The monosaccharide content in crude polysaccharides, BLHP-A1 and BLHP-B1 samples. (A) The relative molar ratios of monosaccharides among three samples based on the molar of arabinose. (B) HPACE spectrum for monosaccharide detection. All the samples were prepared at concentrations of 1.0 mg/ml.

FIGURE 3

The morphologies of polysaccharides extracted from bamboo leaves. (A,B) Represent BLHP-A1 fraction after being purified by DEAE-Sepharose fast-flow column. (D,E) Illustrate purified BLHP-B1 fraction by DEAE-Sepharose fast-flow column. (C,F) Are the morphologies of BLHP before further purification.

FIGURE 4

FT-IR spectra analysis (A) and UV full scanning (B) of BLHP-A1 and BLHP-B1 fractions.

FIGURE 5

¹H (A) and ¹³C (B) NMR spectra and HSQC for BLHP-A1 and BLHP-B1 samples (C1,C2) after deduction of some weak signal.

FIGURE 6

The measurements of antioxidant activities of BLHP-A1 and BLHP-B1 in chemical view, compared with relevant abilities of VC. (A) DPPH⋅ radicals scavenging of BLHP-A1 and BLHP-B1 samples in the concentration range of 100–1,000 μg/ml. (B) ABTS⁺ radicals scavenging of BLHP-A1 and BLHP-B1 samples in the concentration range of 0.1–1.0 mg/ml. (C) Reducing ability of BLHP-A1 and BLHP-B1 samples.
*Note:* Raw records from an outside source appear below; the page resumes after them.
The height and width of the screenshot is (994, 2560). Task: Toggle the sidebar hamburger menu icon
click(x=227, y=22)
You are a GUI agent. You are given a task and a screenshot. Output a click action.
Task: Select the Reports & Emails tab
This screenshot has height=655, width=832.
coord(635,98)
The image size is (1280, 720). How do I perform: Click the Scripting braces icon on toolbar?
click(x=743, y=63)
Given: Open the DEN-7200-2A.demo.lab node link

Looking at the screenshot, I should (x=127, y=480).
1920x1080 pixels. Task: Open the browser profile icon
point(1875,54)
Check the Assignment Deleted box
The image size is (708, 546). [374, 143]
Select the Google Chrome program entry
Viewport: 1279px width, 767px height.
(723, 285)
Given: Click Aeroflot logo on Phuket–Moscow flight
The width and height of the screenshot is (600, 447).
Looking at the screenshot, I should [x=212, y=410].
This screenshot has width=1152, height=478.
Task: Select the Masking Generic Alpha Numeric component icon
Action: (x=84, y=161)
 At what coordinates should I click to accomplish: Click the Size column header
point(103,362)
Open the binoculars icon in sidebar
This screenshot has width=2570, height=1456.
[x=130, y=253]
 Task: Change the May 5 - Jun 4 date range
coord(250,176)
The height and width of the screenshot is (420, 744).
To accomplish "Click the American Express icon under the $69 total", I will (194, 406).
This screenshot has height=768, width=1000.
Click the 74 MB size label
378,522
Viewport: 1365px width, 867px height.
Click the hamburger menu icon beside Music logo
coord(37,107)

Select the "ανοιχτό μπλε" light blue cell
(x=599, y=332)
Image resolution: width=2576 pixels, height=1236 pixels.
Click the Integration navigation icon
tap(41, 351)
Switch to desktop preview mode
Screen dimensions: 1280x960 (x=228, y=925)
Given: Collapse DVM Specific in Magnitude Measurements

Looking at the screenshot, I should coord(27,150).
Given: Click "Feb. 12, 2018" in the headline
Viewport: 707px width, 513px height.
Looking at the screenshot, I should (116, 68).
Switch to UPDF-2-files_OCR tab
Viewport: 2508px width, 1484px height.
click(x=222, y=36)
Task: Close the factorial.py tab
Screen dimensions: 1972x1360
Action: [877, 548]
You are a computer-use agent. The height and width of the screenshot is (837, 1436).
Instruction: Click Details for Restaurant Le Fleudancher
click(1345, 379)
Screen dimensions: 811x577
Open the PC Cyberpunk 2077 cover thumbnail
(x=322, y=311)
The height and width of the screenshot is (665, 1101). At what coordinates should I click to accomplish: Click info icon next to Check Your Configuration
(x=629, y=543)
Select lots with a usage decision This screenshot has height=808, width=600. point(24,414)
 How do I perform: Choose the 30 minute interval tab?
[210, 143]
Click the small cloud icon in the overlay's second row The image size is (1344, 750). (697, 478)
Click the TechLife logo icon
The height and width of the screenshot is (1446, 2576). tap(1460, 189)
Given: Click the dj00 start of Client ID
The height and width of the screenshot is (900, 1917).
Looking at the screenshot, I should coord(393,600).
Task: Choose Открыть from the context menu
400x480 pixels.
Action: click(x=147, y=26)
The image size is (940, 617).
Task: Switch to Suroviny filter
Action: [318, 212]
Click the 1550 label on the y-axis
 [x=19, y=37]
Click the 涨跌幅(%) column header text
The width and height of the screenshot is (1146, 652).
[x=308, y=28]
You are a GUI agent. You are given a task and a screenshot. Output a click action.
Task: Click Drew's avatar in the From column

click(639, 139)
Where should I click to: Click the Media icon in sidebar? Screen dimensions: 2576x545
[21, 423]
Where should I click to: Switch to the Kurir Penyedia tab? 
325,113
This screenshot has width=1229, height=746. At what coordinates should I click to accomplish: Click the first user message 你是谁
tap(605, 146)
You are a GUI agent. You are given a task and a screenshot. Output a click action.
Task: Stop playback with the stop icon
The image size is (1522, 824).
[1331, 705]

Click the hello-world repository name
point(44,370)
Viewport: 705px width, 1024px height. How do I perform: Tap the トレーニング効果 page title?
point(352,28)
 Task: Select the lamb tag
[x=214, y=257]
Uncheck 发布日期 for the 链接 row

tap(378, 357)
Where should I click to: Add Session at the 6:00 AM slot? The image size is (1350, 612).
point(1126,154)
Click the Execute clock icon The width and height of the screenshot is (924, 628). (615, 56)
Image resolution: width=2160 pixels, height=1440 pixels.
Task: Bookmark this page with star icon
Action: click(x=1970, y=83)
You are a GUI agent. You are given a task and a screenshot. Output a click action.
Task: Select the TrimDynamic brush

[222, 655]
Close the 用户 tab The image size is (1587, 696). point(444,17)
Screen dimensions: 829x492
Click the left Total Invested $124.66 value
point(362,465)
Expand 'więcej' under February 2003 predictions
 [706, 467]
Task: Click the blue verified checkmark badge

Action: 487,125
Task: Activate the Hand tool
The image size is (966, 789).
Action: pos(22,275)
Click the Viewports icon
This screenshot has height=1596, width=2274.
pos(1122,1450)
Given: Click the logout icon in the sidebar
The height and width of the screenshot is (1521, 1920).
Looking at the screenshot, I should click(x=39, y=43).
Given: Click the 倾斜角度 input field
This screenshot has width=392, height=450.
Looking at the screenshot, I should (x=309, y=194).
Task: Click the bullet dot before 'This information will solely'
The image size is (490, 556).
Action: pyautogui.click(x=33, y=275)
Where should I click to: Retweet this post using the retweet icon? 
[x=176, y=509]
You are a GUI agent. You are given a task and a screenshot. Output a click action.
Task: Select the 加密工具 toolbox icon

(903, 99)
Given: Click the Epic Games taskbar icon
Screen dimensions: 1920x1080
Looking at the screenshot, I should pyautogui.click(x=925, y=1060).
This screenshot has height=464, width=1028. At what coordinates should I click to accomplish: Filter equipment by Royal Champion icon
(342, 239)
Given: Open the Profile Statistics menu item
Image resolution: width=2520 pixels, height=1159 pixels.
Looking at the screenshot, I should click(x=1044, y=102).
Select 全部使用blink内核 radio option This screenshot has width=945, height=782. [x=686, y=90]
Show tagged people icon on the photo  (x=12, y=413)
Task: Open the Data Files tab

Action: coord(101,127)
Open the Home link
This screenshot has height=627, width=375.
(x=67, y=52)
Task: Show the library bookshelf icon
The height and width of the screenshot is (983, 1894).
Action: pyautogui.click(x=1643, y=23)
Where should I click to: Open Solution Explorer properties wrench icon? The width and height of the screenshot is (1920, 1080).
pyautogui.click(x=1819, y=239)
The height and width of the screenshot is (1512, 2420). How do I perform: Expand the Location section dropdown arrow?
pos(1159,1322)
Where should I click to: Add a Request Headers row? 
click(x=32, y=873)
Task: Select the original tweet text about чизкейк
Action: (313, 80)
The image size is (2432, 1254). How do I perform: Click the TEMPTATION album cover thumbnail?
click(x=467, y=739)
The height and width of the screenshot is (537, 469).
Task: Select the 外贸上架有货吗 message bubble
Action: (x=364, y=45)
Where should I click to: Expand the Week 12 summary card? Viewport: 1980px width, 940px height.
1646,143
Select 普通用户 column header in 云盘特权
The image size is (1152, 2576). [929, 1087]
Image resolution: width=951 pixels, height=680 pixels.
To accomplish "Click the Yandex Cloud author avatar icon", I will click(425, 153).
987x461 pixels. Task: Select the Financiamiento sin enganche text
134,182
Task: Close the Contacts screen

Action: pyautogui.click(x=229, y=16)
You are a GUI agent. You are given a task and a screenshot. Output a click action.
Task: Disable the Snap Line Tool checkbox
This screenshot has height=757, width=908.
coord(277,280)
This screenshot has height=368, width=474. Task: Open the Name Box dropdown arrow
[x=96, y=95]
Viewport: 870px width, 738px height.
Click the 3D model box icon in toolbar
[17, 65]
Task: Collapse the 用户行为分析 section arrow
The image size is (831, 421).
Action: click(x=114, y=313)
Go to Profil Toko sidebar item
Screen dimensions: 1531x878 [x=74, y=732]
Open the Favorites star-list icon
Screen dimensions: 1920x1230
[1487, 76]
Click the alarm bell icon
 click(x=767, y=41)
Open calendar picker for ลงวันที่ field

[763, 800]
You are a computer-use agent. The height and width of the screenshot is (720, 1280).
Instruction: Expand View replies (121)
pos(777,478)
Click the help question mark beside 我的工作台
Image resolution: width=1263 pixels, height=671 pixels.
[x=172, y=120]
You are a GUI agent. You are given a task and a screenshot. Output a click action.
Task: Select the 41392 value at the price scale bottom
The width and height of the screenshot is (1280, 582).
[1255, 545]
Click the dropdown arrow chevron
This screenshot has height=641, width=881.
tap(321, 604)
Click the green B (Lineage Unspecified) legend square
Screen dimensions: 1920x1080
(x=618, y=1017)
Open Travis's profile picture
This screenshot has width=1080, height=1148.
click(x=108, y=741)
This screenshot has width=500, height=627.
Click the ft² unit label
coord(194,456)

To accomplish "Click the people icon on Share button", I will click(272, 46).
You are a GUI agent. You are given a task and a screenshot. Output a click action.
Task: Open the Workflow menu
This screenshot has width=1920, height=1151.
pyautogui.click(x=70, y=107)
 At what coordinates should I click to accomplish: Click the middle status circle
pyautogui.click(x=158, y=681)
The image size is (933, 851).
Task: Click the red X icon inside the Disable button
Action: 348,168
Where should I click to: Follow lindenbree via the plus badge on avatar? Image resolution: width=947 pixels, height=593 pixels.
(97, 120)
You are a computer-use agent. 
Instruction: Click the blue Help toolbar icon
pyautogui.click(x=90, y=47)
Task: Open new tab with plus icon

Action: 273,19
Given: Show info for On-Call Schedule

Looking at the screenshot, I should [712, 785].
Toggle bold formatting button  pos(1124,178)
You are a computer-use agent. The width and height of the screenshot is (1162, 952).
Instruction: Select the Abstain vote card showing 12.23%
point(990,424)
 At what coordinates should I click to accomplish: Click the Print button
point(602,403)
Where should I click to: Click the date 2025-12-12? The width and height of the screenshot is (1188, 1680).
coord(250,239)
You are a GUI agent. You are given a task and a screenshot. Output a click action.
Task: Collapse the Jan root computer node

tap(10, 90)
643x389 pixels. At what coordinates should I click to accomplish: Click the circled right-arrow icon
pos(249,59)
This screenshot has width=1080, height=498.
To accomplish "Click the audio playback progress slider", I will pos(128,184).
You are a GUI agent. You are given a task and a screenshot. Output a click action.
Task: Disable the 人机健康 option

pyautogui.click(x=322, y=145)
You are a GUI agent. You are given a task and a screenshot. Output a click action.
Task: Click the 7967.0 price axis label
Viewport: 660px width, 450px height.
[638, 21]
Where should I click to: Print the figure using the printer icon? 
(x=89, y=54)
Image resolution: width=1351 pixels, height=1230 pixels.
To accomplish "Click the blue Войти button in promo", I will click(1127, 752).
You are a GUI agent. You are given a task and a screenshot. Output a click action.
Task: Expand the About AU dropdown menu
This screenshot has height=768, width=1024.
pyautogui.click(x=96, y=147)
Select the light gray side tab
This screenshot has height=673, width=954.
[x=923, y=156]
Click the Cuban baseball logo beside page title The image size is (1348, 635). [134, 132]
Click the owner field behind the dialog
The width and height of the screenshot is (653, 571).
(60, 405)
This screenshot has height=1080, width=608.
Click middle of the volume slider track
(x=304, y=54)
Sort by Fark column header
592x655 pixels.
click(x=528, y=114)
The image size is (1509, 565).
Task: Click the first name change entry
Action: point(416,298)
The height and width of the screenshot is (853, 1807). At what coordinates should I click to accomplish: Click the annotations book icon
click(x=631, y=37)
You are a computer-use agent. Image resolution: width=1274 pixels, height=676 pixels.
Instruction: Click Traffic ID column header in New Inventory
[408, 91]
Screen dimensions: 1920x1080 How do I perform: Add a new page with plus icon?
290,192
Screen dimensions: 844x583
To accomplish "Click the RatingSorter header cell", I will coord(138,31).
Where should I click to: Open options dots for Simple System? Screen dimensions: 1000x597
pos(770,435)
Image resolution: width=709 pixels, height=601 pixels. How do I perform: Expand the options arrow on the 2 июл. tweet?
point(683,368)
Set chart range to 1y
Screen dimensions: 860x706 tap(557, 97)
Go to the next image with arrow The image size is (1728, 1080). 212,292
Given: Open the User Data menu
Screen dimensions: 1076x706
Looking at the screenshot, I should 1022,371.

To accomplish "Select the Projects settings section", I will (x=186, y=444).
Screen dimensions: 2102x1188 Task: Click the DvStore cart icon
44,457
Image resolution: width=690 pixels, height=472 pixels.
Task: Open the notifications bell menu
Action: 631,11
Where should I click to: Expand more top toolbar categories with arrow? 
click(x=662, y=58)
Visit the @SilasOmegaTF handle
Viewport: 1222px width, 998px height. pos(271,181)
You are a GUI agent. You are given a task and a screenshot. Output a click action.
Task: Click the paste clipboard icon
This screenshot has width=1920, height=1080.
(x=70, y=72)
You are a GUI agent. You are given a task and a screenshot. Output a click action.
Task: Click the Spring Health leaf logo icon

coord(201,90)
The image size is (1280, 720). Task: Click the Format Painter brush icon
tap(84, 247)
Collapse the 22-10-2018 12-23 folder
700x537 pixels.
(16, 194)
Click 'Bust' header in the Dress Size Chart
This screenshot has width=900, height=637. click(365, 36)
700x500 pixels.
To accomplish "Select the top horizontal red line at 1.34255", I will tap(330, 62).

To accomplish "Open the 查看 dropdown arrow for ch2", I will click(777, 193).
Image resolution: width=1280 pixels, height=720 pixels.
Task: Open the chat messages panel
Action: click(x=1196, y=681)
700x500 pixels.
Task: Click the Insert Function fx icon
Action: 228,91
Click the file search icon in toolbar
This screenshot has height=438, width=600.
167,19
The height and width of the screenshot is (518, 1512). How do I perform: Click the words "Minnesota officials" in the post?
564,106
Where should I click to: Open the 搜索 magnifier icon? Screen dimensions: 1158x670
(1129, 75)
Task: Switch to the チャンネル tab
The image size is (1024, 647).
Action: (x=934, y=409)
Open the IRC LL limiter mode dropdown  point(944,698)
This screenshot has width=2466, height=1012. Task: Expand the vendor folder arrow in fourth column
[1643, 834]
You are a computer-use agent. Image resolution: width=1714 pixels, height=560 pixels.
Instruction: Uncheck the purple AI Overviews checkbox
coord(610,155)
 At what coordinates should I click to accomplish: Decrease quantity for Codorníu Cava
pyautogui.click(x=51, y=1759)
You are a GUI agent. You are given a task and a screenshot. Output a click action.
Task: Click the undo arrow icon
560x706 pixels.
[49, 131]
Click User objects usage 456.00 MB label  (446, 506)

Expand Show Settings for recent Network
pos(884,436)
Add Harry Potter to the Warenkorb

The absorbances were recorded at 700 nm.

FIGURE 7

The effects of BLHP and H₂O₂ concentrations on HepG2 cells viability. (A) The HepG2 cells were incubated with BLHP samples at different concentrations (0, 250, 500, 750, 1,000, 2,000, and 3,000 μg/ml). (B) The HepG2 cells were treated with H₂O₂ at different concentrations (0, 100, 300, 500, 600, 700, 900, 1,100, and 1,300 μmol/ml). (C) The treated concentrations of H₂O₂, BLHP samples in the oxidative stress model. (D) Variations in relative ROS levels compared to that of NC group. The selected concentration of H₂O₂ was 600 μmoL/ml. The selected concentrations of BLHP samples were 250, 1,000 and 3,000 μg/ml. (*p < 0.05, ^**p < 0.01 compared with the control group; #p < 0.05, ##p < 0.01 compared with the H₂O₂ group).

FIGURE 8

The morphologies of HepG2 cells in different situations. (A,B) Were treated with 300 and 600 μmol/ml H₂O₂, respectively. (C) Represented natural cells in MEM without any treatment or protection. (D–F) Illustrated the protection effects in H₂O₂-induced cells by various concentrations (250, 1,000, and 3,000 μg/ml) of BLHP-A1. (G–I) Indicated the protection effects in H₂O₂-induced cells by various concentrations (250, 1,000, and 3,000 μg/ml) of BLHP-B1.

FIGURE 9

The effects of BLHP samples on the concentrations of antioxidant enzymes CAT (A), SOD (B), GSH-Px (C) and MDA (D) product. NC, normal control; H₂O₂: H₂O₂ (600 μmoL/ml) induced group. (*p < 0.05, ^**p < 0.01 compared with the control group; #p < 0.05, ##p < 0.01 compared with the H₂O₂ group).